(Entries taken from a collection)
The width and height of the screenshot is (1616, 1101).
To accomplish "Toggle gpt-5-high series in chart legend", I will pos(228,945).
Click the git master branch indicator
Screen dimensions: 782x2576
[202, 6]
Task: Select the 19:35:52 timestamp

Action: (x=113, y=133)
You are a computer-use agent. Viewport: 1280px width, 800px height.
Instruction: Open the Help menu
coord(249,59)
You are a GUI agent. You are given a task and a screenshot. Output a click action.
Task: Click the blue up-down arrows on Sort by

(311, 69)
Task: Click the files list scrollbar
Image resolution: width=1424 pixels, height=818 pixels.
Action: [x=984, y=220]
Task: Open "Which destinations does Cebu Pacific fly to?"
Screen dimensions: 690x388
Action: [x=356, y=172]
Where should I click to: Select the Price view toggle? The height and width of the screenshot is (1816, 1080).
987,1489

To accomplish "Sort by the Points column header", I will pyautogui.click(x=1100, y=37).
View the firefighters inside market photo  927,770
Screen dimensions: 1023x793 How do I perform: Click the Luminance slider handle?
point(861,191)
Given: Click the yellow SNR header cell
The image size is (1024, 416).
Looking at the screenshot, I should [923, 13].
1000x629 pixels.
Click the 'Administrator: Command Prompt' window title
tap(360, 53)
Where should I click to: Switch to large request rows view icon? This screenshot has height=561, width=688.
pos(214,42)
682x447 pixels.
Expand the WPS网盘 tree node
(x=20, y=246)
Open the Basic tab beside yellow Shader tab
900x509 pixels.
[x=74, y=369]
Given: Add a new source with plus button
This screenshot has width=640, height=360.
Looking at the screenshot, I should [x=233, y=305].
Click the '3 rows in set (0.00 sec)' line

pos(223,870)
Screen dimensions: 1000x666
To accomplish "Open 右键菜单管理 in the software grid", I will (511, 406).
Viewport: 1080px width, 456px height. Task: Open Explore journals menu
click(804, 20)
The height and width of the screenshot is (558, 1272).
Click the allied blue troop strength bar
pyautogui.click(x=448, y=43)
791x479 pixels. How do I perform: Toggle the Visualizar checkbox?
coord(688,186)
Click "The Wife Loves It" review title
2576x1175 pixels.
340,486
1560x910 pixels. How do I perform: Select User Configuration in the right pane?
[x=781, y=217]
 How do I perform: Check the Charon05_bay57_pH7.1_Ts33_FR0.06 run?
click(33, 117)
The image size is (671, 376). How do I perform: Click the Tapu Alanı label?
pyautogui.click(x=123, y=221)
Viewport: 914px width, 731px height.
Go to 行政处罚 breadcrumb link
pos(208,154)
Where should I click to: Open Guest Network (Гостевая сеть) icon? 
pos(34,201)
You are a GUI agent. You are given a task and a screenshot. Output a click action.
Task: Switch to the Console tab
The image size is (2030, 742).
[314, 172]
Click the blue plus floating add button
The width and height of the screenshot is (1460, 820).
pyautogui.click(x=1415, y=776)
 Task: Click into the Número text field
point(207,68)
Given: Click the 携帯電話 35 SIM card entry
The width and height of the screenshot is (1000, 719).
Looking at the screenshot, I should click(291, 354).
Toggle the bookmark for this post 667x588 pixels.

◆ **The task**: Wherever a line in the entries above holds "button", copy that line.

◆ **Response**:
Given: Add a new source with plus button
Click the blue plus floating add button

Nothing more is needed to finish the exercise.